#### SELECTED PASSAGE:
::::

We need to reforest and replant a buffer distance out from
all of our rivers and streams.
When it rains it should be an opportunity, not an
emergency. Water needs to slow down in
forested land as it runs off. When you
see high water that is brown with dirt, that is our topsoil washing away out of
an unhealthy watershed. We need
strategically placed reforestation and wetlands to keep the water and land both
healthy, let water seep back into the depleted aquifers, give us fish runs and
become natural fire brakes. And
sometimes water just needs to rise, so don’t build there.
Why do these two simple fixes not happen?
My guess is because it requires that two powerful economic
groups be regulated and pay a good share of the cost of change.
They are the agricultural sector and the building
sector.
On the one hand, the kinds of land use zoning and building
code upgrades that would turn our regular fire and flood seasons into non-emergency
events will cut into profits.

::::

#### GOAL:
Could you extract the part of the watershed passage that starts at "Why do these" and ends after "cut into profits."? The lines on this page have no connection to the watershed passage.

#### INFORMATION SHOWN:

::::

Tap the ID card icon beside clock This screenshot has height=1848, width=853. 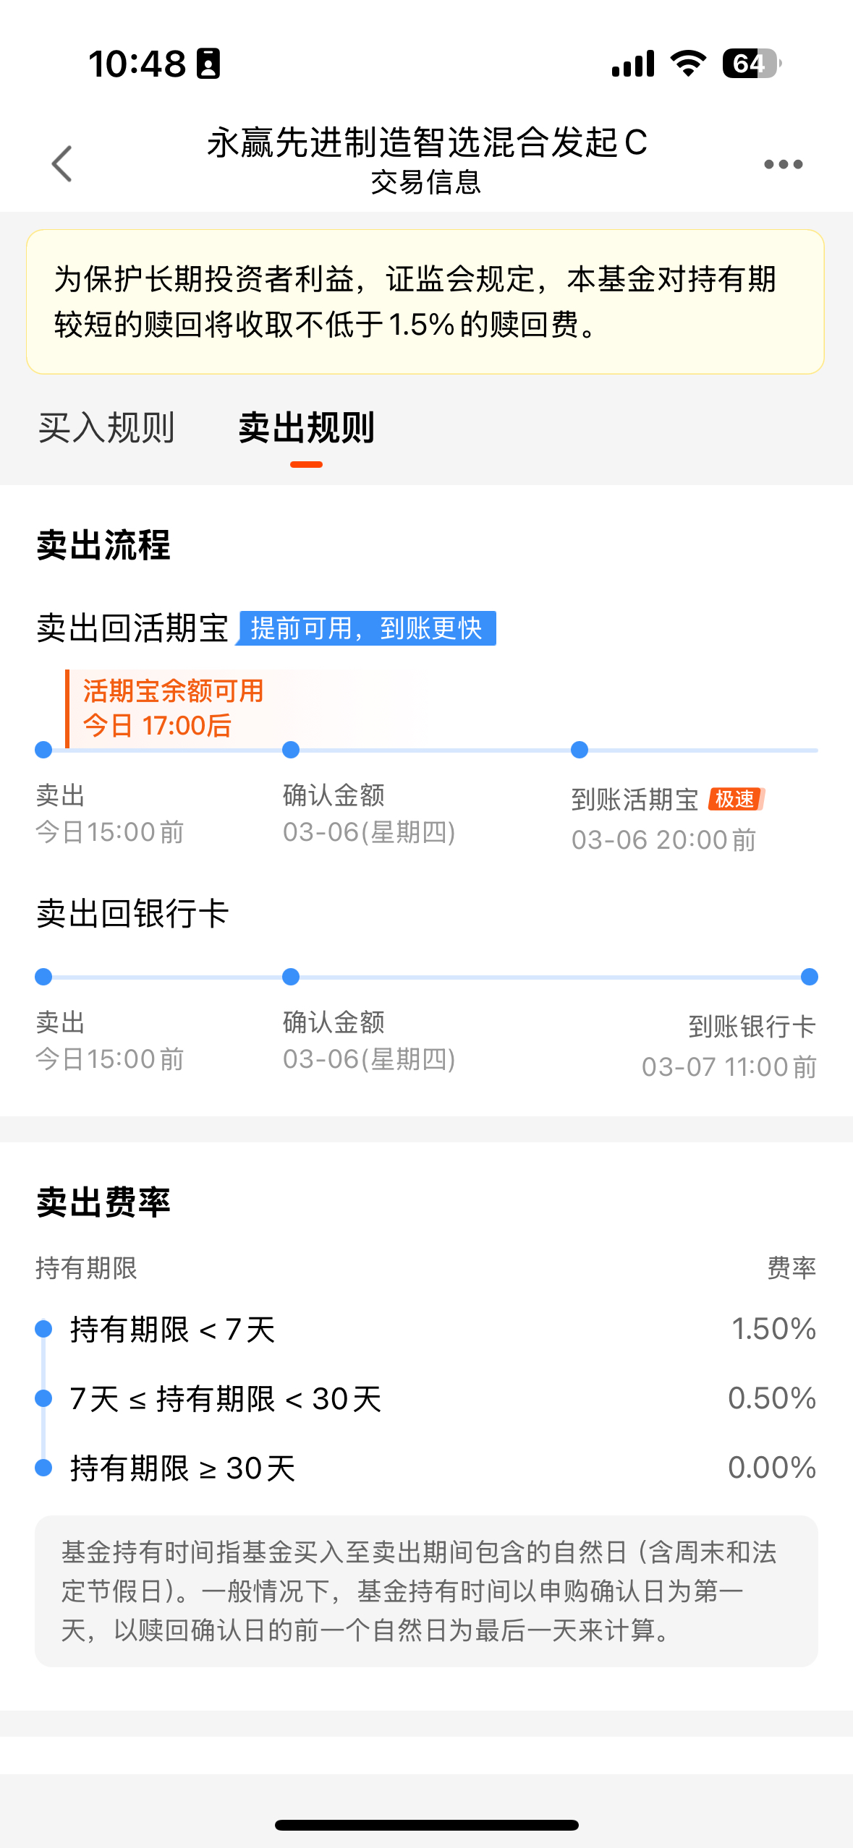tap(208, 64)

::::

#### WORKED ANSWER:
Why do these two simple fixes not happen?
My guess is because it requires that two powerful economic
groups be regulated and pay a good share of the cost of change.
They are the agricultural sector and the building
sector.
On the one hand, the kinds of land use zoning and building
code upgrades that would turn our regular fire and flood seasons into non-emergency
events will cut into profits.